(Stored data)
====

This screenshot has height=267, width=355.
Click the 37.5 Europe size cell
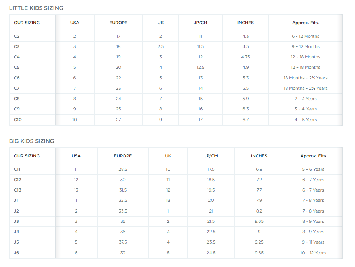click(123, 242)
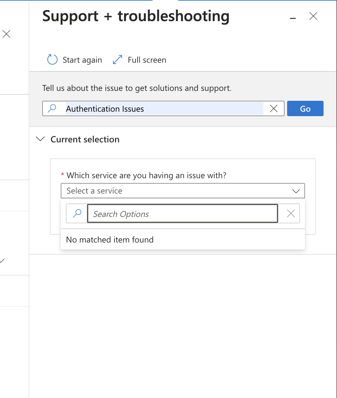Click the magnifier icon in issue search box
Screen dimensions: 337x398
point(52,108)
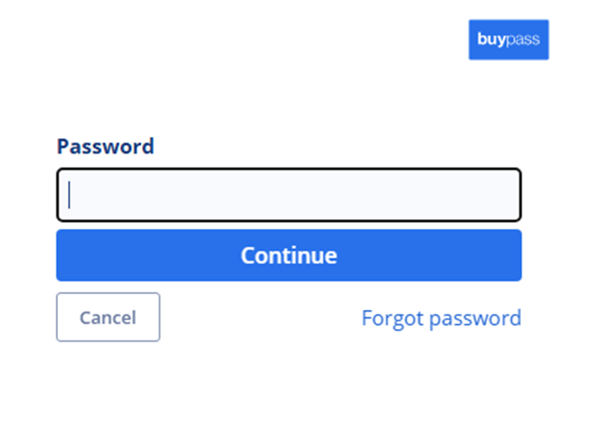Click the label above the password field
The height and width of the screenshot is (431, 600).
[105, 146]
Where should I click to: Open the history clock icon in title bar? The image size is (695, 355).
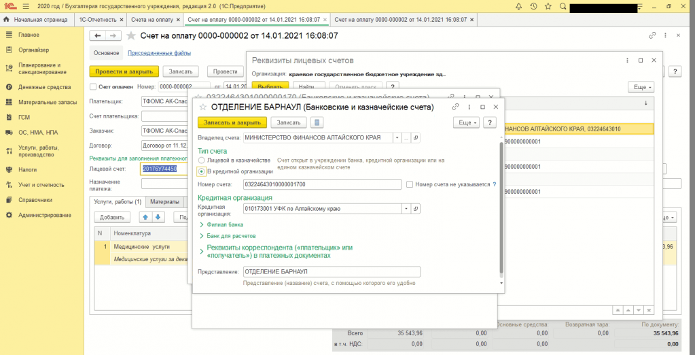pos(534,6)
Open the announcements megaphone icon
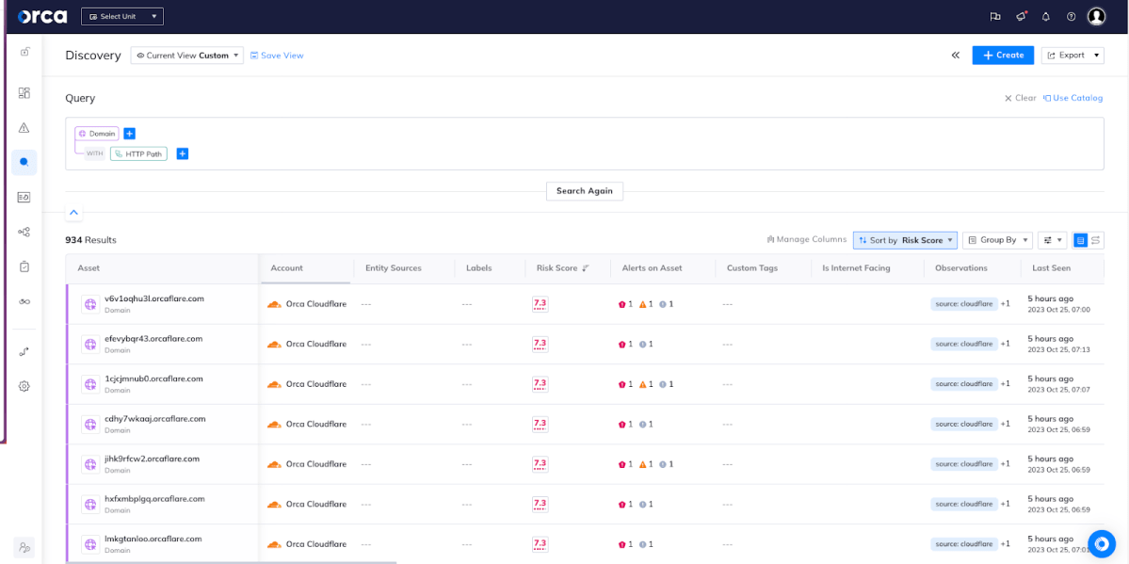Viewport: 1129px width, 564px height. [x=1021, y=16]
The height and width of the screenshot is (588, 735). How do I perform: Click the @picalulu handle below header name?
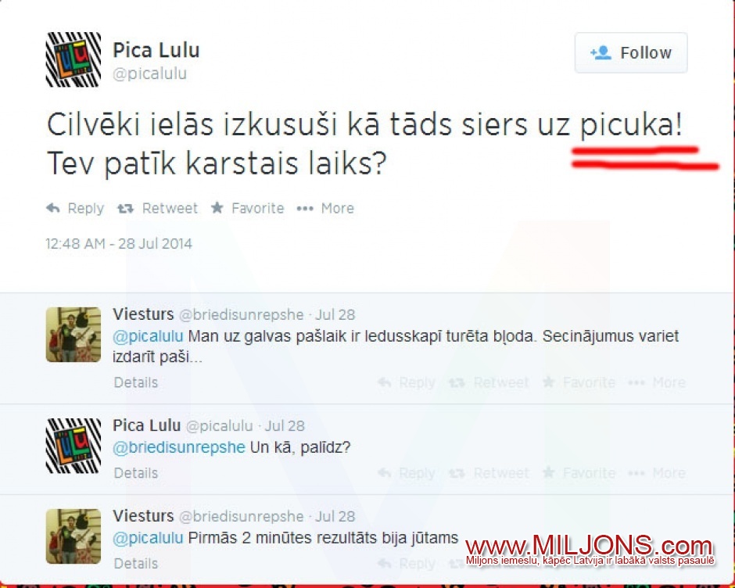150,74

====

--- Directions for this task ---
Take the lines from the one holding "Where should I" through the last line of the data above and copy them exactly, both ends included, omitting all pictures.

--- Answer to the problem ---
Where should I click to: Open the history clock icon in title bar? The image size is (695, 355).
pos(534,6)
Open the announcements megaphone icon
Viewport: 1129px width, 564px height. [x=1021, y=16]
The height and width of the screenshot is (588, 735). How do I perform: Click the @picalulu handle below header name?
150,74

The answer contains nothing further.